Was I happy with what I found? No, not really. At first I thought well, these two sources don’t really affect me since we get our water from another source. But the more I thought about it the more I started to consider different scenarios. For example, I don’t usually drink water from the tap while I am out and about in the town of Fairbanks at drinking fountains etc. but, I do order water an awful lot when I go to restaurants and if they are using tap water, well, I guess now I know what I’m drinking! Also, I use the gym at the University of Alaska Fairbanks to both work-out at and shower (since I live in a dry cabin), so I both drink and bathe with the water provided from them. I wonder how much I am ingesting by showering, it's been found that 60% of what we put on our skin gets absorbed into our bloodstream, that must count for water too, right?  No, now that I think about it, I am not happy at ALL!

So what can we do? There are a few things we can all do to help minimize our exposure to these chemicals through our water. One easy way is to use a water filter in our homes. There are many kinds, from ones that fasten right to the sink facet, to a filtered pitcher you keep in your fridge, to a newer refrigerator with a filtered water dispenser built right in. Choose a filter that is certified to remove contaminants found in your water. To find the best filters go to  www.ewg.org/tap-water/getwaterfilter. There are many different kinds of filters but the most common type of filter is a carbon filter (pitcher or sink mounted). Carbon filters are affordable and reduce many common water contaminants, like lead and byproducts of the disinfection process used to treat municipal tap water. You can also choose a whole house filter, which filters water as it enters the house for a wide range of uses including, tooth-brushing, showering, and other uses missed by just a standard kitchen filter. Whichever filter you choose make sure you change your filter on time. Old filters aren’t safe, they can harbor bacteria and let contaminants through. 

When you are on the go, carry stainless steel or other BPA-free bottles. Don’t reuse bottled water bottles. The plastic can harbor bacteria and break down to release plastics chemicals. Hard plastic bottles (#7 plastic) can leach a harmful plastics chemical called bisphenol A (BPA) into water.

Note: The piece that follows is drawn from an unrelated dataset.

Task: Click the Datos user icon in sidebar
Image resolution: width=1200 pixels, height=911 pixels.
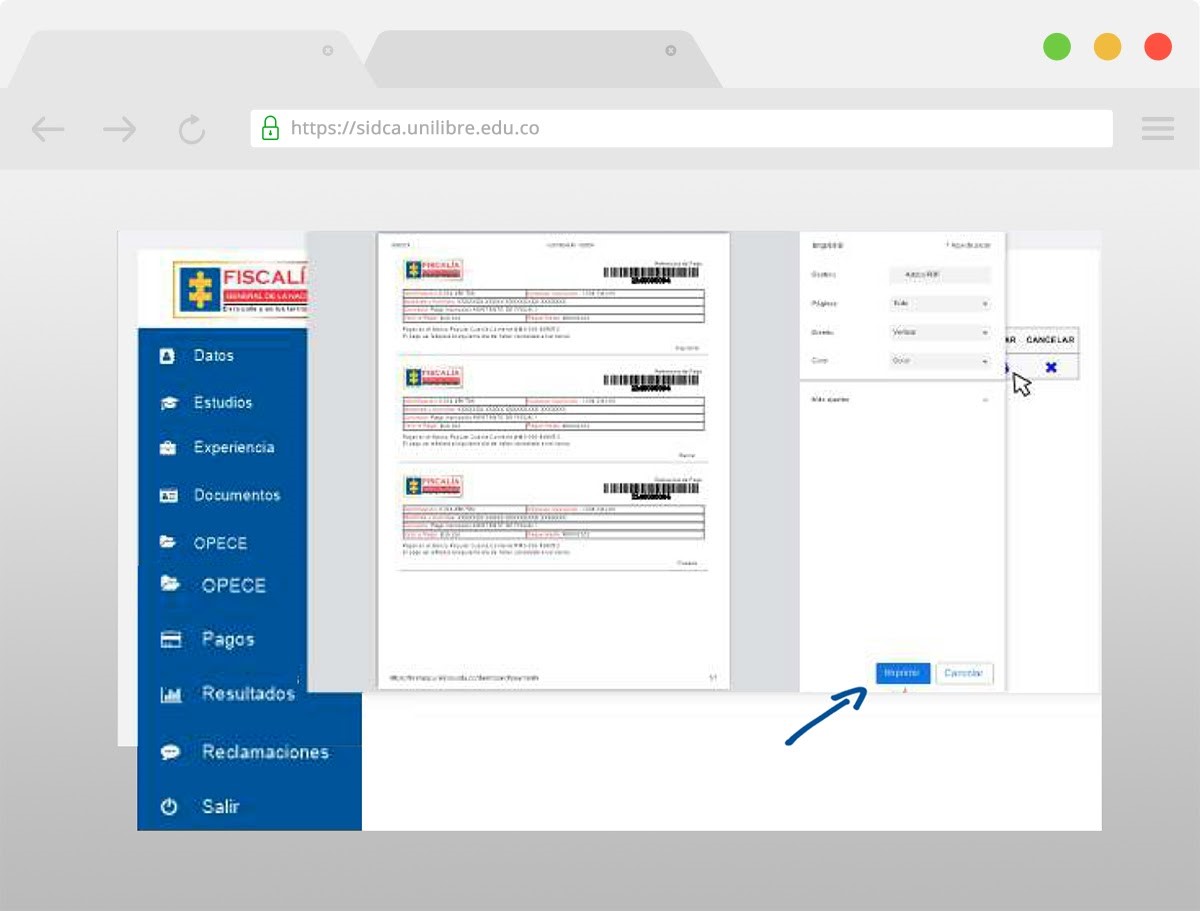Action: (168, 356)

A note on bottled water, you can read the bottle label, but you still won’t know if the water is pure and natural, or just processed, polluted, packaged tap water. EWG found 38 contaminants in 10 popular brands. Many popular brands are nothing more than bottled tap water, tainted with the same pollutants.  The huge growth of the bottled water market has increased the nation’s solid waste stream with vast amounts of plastic, causing phenomenon's like the Great Pacific Garbage Patch, if you haven't heard of it, please read about it in my previous blog post here, everyone needs to be aware of what is happening in our oceans!
So now are you curious to find out what’s in your water?
Go to www.ewg.org/tap-water/whats-in-yourwater to find out how your local water stacks up.




4 comments:

  1. I never thought I would be afraid of water, but now I am.

    ReplyDelete
  2. I'm buying a water ionizer. I have been thinking about it and this does it.

    ReplyDelete
  3. Isn't it an eye opener finding out something that should be so pure, such as water, has so many horrible things in it!